What the task asks —
Print out the entries, word for word.

== == ==

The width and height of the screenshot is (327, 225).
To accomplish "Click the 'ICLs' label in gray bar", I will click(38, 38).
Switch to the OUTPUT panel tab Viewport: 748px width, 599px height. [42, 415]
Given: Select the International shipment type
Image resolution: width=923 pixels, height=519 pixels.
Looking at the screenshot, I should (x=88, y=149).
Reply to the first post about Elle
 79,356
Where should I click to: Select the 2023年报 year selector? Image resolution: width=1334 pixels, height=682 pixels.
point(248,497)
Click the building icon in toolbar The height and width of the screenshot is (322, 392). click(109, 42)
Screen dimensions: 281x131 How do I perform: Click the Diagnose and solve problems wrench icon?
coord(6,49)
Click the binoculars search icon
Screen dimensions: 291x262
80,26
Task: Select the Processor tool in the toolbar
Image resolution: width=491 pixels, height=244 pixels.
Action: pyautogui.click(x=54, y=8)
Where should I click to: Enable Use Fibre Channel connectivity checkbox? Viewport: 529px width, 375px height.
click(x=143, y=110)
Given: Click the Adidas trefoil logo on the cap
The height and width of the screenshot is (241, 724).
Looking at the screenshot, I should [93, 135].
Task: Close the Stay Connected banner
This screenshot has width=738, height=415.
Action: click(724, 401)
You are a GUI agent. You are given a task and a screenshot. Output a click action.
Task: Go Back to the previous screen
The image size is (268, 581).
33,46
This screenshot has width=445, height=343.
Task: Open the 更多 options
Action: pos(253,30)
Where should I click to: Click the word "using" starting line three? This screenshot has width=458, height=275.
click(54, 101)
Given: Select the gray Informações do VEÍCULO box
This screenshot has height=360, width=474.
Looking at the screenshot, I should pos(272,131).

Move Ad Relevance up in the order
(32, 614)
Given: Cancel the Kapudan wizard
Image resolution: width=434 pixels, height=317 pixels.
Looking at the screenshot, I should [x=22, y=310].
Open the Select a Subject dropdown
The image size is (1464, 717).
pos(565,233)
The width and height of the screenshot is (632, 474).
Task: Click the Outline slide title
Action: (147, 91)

== == ==

Exercise output —
The width and height of the screenshot is (327, 225).
To accomplish "Click the 'ICLs' label in gray bar", I will click(38, 38).
Switch to the OUTPUT panel tab Viewport: 748px width, 599px height. [42, 415]
Given: Select the International shipment type
Image resolution: width=923 pixels, height=519 pixels.
Looking at the screenshot, I should (x=88, y=149).
Reply to the first post about Elle
 79,356
Where should I click to: Select the 2023年报 year selector? Image resolution: width=1334 pixels, height=682 pixels.
point(248,497)
Click the building icon in toolbar The height and width of the screenshot is (322, 392). click(109, 42)
Screen dimensions: 281x131 How do I perform: Click the Diagnose and solve problems wrench icon?
coord(6,49)
Click the binoculars search icon
Screen dimensions: 291x262
80,26
Task: Select the Processor tool in the toolbar
Image resolution: width=491 pixels, height=244 pixels.
Action: pyautogui.click(x=54, y=8)
Where should I click to: Enable Use Fibre Channel connectivity checkbox? Viewport: 529px width, 375px height.
click(x=143, y=110)
Given: Click the Adidas trefoil logo on the cap
The height and width of the screenshot is (241, 724).
Looking at the screenshot, I should [93, 135].
Task: Close the Stay Connected banner
This screenshot has width=738, height=415.
Action: click(724, 401)
You are a GUI agent. You are given a task and a screenshot. Output a click action.
Task: Go Back to the previous screen
The image size is (268, 581).
33,46
This screenshot has width=445, height=343.
Task: Open the 更多 options
Action: pos(253,30)
Where should I click to: Click the word "using" starting line three? This screenshot has width=458, height=275.
click(54, 101)
Given: Select the gray Informações do VEÍCULO box
This screenshot has height=360, width=474.
Looking at the screenshot, I should pos(272,131).

Move Ad Relevance up in the order
(32, 614)
Given: Cancel the Kapudan wizard
Image resolution: width=434 pixels, height=317 pixels.
Looking at the screenshot, I should [x=22, y=310].
Open the Select a Subject dropdown
The image size is (1464, 717).
pos(565,233)
The width and height of the screenshot is (632, 474).
Task: Click the Outline slide title
Action: (147, 91)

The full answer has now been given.